*** Opening of GIVEN TEXT ***

Report by Elsa Lagerquist
During the weekend 7-8th of March the Swedish national Agroforestry Association had its annual meeting and field visits to some agroforestry sites around Gothenburg. The activities were organized in collaboration with the Land Management Administration in the region Västra Götaland (Naturbruksförvaltningen Västra Götalandsregionen). About 30 participants joined and there were many interesting discussions!
The meeting took place at Angered farm, a farm that the Land Management Administration lease from the Real Estate Office of Gothenburg City. Teaching activities within the green sector have been going on at the farm since 2018. One of the subjects they teach is agroforestry. At Angered’s farm they engage in education as well as experimentation. On example of their experimentation activities is the three year project called “the Modell Garden” (“Modellodlingen”) in which they test the conditions for small scale commercial production of vegetables. A few months ago they also established an agroforestry system in close connection to the teaching facility.

*** Close of GIVEN TEXT ***
*** Opening of INPUT DATA ***

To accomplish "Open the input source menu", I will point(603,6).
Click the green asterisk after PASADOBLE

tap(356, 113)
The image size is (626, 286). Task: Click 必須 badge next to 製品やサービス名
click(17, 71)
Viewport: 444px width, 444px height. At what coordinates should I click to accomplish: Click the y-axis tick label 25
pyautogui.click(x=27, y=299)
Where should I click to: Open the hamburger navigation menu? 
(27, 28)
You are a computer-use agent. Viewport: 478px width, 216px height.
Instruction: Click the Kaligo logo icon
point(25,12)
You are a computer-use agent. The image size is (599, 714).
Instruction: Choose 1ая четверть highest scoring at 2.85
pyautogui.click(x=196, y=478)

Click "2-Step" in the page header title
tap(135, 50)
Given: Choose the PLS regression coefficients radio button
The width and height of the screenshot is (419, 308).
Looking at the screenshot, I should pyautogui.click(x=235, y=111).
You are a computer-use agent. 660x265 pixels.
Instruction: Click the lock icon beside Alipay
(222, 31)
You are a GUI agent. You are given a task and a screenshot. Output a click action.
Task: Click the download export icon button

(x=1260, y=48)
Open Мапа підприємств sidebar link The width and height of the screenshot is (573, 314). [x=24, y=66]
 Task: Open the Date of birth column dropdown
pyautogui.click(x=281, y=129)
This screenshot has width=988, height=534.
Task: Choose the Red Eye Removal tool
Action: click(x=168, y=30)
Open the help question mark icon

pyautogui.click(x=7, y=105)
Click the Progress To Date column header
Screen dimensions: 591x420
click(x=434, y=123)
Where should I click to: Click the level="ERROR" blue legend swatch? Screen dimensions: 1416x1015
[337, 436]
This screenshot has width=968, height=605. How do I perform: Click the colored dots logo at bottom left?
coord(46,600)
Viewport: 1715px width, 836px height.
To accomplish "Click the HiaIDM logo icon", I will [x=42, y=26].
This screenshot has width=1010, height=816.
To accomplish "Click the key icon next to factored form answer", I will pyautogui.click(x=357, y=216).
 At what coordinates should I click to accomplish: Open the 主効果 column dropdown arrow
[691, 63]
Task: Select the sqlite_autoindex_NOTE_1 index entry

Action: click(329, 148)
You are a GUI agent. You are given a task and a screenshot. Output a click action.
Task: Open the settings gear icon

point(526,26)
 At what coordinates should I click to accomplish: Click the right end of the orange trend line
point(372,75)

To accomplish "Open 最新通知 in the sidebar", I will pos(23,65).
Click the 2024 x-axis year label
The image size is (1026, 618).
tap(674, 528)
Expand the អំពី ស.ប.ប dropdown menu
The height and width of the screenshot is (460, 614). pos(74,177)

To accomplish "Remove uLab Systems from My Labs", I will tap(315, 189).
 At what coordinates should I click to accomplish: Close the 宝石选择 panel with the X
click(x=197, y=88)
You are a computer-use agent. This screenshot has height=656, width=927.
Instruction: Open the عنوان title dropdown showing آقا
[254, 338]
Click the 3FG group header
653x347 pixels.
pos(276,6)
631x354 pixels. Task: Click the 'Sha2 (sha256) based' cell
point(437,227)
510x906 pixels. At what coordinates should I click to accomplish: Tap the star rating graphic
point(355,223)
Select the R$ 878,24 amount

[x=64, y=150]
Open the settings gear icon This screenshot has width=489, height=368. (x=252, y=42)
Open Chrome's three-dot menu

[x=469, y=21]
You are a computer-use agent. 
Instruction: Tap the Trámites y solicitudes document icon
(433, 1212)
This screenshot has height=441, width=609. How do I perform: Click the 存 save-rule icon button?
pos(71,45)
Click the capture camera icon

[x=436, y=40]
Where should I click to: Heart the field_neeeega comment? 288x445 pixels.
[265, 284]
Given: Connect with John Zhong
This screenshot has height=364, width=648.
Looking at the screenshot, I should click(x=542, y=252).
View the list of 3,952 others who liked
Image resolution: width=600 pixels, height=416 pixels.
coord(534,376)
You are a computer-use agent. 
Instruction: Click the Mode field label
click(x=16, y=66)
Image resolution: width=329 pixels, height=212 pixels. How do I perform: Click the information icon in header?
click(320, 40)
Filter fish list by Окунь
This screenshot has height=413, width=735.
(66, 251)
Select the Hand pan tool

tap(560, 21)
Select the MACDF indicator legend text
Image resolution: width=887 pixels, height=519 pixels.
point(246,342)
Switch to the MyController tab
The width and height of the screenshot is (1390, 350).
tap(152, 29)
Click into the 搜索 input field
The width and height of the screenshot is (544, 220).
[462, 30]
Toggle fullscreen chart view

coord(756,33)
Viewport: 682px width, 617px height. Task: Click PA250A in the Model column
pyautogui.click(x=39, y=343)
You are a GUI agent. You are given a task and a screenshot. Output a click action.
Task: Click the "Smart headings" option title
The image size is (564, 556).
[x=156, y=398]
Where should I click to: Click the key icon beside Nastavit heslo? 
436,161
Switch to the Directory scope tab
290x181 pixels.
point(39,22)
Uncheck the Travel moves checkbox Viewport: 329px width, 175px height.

*** Close of INPUT DATA ***

USING THE INFORMATION –
- A) According to the agroforestry meeting report, about how many participants joined?
- B) Repeat word for word the part of the agroforestry meeting report that opens with the words containing "Report by Elsa" and closes with "many interesting discussions!".
- C) Pick up the report on the Swedish agroforestry meeting after its last sentence and keep writing it.
You do not need the records.

ANSWERS IN ORDER –
- A) About 30 participants joined.

- B)
Report by Elsa Lagerquist
During the weekend 7-8th of March the Swedish national Agroforestry Association had its annual meeting and field visits to some agroforestry sites around Gothenburg. The activities were organized in collaboration with the Land Management Administration in the region Västra Götaland (Naturbruksförvaltningen Västra Götalandsregionen). About 30 participants joined and there were many interesting discussions!

- C)
The course in agroforestry covers a wide range of systems: alley cropping, forest gardening, forest farming and silvopastoral systems. The students are taught how the systems work from a biological perspective as well as how to make agroforestry systems profitable. The education is on half speed and on distance, with several meetings on the farm. The education also include about 20 days of practical internship in an agroforestry system of own choice.
After an introduction to the farm, organisation and education in agroforestry we were showed around the farm. On the farm two different agroforestry systems, a forest garden and a forest farming system. In the forest garden a mixture of apple, pear, hazel, walnut and cherry has been planted. The trees are grown for fruits and nuts as well as their wood (hazel, walnut and cherry). Robinia has also been planted for its nitrogen fixation. A discussion arose whether nitrogen fixing trees actually provides nitrogen in the system under our climatic conditions. This service has not been confirmed. In the forest farming system mushrooms are grown on logs of alder, maple and willow. The climate on the west coast of Sweden, where this farm is located, the weather is wet and relatively mild and the mushrooms can be harvested in a year. In the middle of Sweden it takes around four years to get any mushrooms, due to a slower development in the drier and colder climate. It is possible to get more than one harvest of the mushrooms if there is still some wood to decompose.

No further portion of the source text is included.